I was not to stay in Paris, however. The following morning, after a breakfast of coffee, bread and cheese which I managed to keep inside me, I was taken from my cell and again shackled like a wild animal. A pair of gendarmes placed me in a windowed van, my feet secured by a chain to a bolt in the floor, and started on a route that I soon recognized. I was being driven to Orly Airport.

At the airport I was taken from the van and escorted through the terminal to the Scandanavian Airlines Service counter. My progress through the terminal attracted a maximum of attention and people even left cafes and bars to gawk at me as I shuffled along, my chains clinking and rattling.

I recognized the one clerk behind the SAS counter. She’d once cashed a phony check for me. I couldn’t now remember the amount. If she recognized me, she gave no indication of it. However, the man she’d cashed a check for had been a robust two-hundred-pounder, tanned and healthy.
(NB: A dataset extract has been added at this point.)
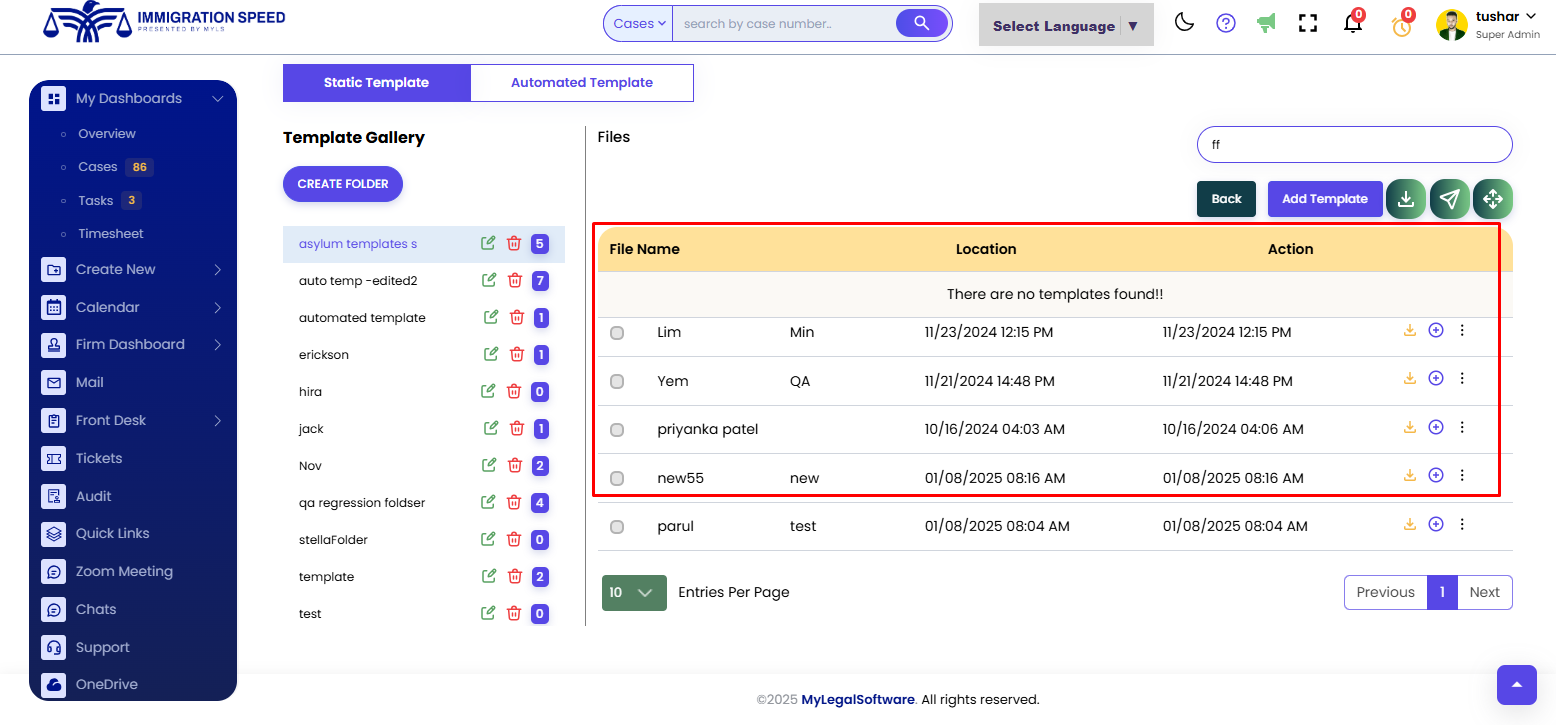Open the Cases search type dropdown
The image size is (1556, 725).
click(639, 24)
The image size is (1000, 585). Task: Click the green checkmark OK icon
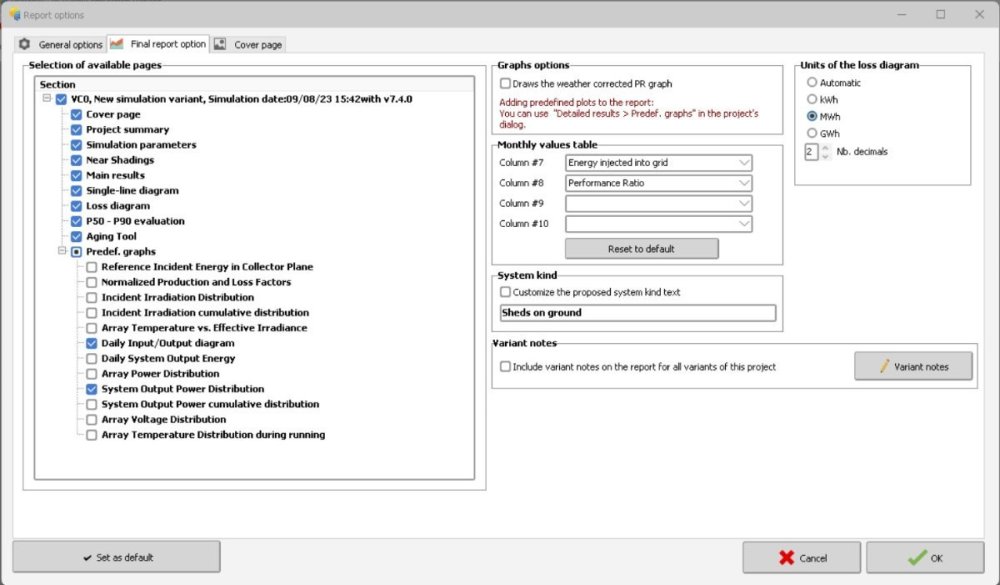916,558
The chained prisoner before her now was a sick, pallid-faced skeleton of a man, stooped and hollow-eyed. In fact, after one look at me, she kept her eyes averted.

«Look, it won’t hurt for you to tell me what’s going on,» I pleaded with the gendarmes, who were scanning the human traffic in the vicinity of the ticket counter.

«We are waiting for the Swedish police,» one said in abrupt tones. «Now, shut up. Don’t speak to us again.»

He was suddenly confronted by a petite and shapely young woman with long blond hair and brilliant blue eyes, smartly dressed in a tailored blue suit over which she wore a fashionably cut trench coat. She carried a thin leather case under one arm. Behind her loomed a younger, taller Valkyrie, similarly attired, also holding an attache case tucked under an arm.

«Is this Frank Abagnale?» the smaller one asked of the gendarme on my left. He stepped in front of me, holding up his hand.

«That is none of your business,» he snapped. «At any rate, he is not allowed visitors. If this man is a friend of yours, you will not be allowed to talk to him.»

The blue eyes flashed and the small shoulders squared. «I will talk to him, Officer, and you will take those chains off him, at once!» Her tone was imperiously demanding. Then she smiled at me and the eyes were warm, the features gentle.

«You are Frank Abagnale, are you not?» she asked in perfect English. «May I call you Frank?»